Pulmonary Veno-Occlusive Disease

Link to article at PubMed

2023 Mar 18. In: StatPearls [Internet]. Treasure Island (FL): StatPearls Publishing; 2023 Jan–.

ABSTRACT

Pulmonary hypertension (PH) is defined as a resting mean pulmonary arterial pressure (mPAP) of more than 20 mmHg. Pulmonary hypertension is a complex, heterogeneous disease with multiple etiologies, subtypes, and various methods were used to classify the disease. WHO has categorized pulmonary hypertension into five broad clinical groups based on the underlying etiologies, similarities in pathophysiology, and treatment approach.

WHO group 1 is generally referred to as pulmonary arterial hypertension (PAH). WHO group 2 PH is caused by left heart disease. WHO group 3 is PH related to lung disease and/or hypoxia. WHO group 4 is PH due to pulmonary artery obstructions such as chronic thromboembolic pulmonary hypertension (CTEPH). WHO group 5 PH has unclear and/or multifactorial mechanisms.

Pulmonary veno-occlusive disease (PVOD) is a rare subtype of PAH characterized by progressive obstruction of small pulmonary veins leading to elevated pulmonary arterial pressure and right-sided heart failure. Although PVOD was first described in 1934, the understanding of the disease remains poor.

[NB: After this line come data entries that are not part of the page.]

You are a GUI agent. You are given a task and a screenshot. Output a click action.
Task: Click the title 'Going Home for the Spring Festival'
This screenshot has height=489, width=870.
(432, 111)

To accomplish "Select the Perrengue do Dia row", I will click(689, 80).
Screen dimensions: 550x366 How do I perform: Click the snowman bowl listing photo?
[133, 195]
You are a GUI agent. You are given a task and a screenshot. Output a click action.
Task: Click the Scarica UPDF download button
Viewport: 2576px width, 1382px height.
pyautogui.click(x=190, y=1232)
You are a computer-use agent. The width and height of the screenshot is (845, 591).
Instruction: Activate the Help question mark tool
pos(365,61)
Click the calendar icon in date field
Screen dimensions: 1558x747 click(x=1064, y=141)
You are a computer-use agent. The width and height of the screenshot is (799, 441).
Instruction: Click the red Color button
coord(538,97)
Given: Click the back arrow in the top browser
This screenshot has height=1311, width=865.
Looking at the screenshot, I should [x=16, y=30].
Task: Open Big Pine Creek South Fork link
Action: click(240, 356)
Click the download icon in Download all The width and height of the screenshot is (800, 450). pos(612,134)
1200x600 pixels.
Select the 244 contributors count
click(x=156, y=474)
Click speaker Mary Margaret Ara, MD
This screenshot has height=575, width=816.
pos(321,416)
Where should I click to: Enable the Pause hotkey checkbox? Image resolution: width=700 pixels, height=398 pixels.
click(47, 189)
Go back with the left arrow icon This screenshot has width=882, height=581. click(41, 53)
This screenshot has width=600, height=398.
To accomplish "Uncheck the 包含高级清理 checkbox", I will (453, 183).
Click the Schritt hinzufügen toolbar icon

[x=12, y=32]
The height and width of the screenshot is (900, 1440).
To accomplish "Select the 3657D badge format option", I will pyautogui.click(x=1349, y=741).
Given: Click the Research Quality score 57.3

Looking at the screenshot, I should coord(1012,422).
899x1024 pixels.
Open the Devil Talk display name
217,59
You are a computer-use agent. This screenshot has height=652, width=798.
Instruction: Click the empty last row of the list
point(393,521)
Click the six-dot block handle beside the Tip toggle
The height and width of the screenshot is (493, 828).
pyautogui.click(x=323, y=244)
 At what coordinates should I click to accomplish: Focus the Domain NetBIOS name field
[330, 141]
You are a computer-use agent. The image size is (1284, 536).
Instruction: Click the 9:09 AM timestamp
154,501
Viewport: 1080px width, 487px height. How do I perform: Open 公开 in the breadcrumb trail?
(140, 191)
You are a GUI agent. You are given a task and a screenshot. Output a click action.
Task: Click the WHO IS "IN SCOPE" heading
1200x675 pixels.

The clinical features are very non-specific and can resemble congestive heart failure, idiopathic pulmonary arterial hypertension (IPAH), and restrictive lung diseases such as pulmonary fibrosis. The gold standard for diagnosis is a biopsy, which is risky and not advisable in pulmonary hypertension due to a high risk of procedure-related complications such as life-threatening bleeding.

No medical therapy is supported by evidence, and the only curative option is lung transplantation. The prognosis is poor, and life expectancy is two years after symptom onset. This review aims to educate clinicians on this rare, less emphasized, and poorly understood disease.